Crispy Chilly Babycorn


Golden batter fried babycorns to a crisp and tossed in a delicious garlic flavoured chilli sauce.
How to Prepare
Make a smooth paste with the corn flour, all-purpose flour, salt, pepper and water.
Chop the baby corn if they are larger in size to about 1.5 - 2 inches. Heat oil in a frying pan. Dip each baby corn piece in the batter and coat it well with the batter. Deep fry the baby corn till the edges and sides are golden brown.
Preparing the sauce In another pan or kadai or wok, heat about 2 tablespoons oil. Add chopped onions or spring onions, ginger, garlic and slit green chilies. Stir fry on a medium flame till the onions have become translucent. Add capsicum, soy sauce and stir well.

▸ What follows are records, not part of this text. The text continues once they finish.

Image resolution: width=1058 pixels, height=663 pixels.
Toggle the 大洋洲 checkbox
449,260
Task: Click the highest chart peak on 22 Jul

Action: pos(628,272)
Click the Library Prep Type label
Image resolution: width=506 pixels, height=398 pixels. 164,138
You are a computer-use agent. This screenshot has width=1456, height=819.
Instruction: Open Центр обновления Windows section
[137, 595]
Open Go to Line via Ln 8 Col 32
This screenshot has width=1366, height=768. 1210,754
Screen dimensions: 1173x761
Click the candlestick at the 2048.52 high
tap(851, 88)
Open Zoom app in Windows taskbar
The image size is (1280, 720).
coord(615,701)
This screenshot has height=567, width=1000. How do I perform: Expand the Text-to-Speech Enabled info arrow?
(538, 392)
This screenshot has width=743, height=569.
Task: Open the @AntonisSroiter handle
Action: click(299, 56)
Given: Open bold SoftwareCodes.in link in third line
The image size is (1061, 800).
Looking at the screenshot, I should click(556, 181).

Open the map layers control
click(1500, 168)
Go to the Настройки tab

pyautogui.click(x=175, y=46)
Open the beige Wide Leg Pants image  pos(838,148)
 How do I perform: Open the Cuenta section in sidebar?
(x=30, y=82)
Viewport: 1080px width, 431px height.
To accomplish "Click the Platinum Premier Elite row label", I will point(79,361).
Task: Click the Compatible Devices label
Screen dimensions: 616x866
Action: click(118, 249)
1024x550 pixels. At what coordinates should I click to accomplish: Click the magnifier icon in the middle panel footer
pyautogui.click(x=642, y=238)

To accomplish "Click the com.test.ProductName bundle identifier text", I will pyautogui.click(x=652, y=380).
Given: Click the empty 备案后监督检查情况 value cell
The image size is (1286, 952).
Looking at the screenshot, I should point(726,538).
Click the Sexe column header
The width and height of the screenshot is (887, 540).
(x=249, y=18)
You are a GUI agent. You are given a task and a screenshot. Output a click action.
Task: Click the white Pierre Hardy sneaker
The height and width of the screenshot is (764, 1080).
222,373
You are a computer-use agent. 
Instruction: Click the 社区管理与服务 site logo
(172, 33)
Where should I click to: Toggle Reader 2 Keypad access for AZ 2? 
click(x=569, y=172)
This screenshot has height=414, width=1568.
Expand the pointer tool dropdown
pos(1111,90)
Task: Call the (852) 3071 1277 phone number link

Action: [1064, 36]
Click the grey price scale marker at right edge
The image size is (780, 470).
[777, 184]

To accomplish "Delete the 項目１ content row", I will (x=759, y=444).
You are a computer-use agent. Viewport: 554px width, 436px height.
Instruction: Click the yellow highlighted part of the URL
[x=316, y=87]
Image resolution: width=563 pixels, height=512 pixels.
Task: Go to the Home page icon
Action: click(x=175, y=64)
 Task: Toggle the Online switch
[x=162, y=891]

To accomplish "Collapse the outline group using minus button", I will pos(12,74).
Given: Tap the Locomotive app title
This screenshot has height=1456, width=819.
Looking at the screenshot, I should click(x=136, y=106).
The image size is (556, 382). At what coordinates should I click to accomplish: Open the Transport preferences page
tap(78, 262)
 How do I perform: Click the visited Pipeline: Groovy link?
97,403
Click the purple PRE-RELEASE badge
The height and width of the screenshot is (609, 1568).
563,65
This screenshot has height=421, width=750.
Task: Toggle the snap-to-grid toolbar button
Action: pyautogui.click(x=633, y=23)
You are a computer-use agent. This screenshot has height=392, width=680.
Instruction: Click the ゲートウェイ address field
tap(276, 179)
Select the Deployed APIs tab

Now sprinkle black pepper powder, salt and sugar. Add 2 table spoons of water and stir. Add the fried baby corn with chopped celery to this mixture. Stir well. To give a glaze and smoothness in the dish, sprinkle about 1 table spoon of corn flour.
Mix well and cook for 1-2 minutes or more till the corn flour has cooked. Add vinegar and stir again.
Check the seasonings and add salt, pepper or soy sauce accordingly. Serve the baby corn garnished with some spring onions or chopped celery.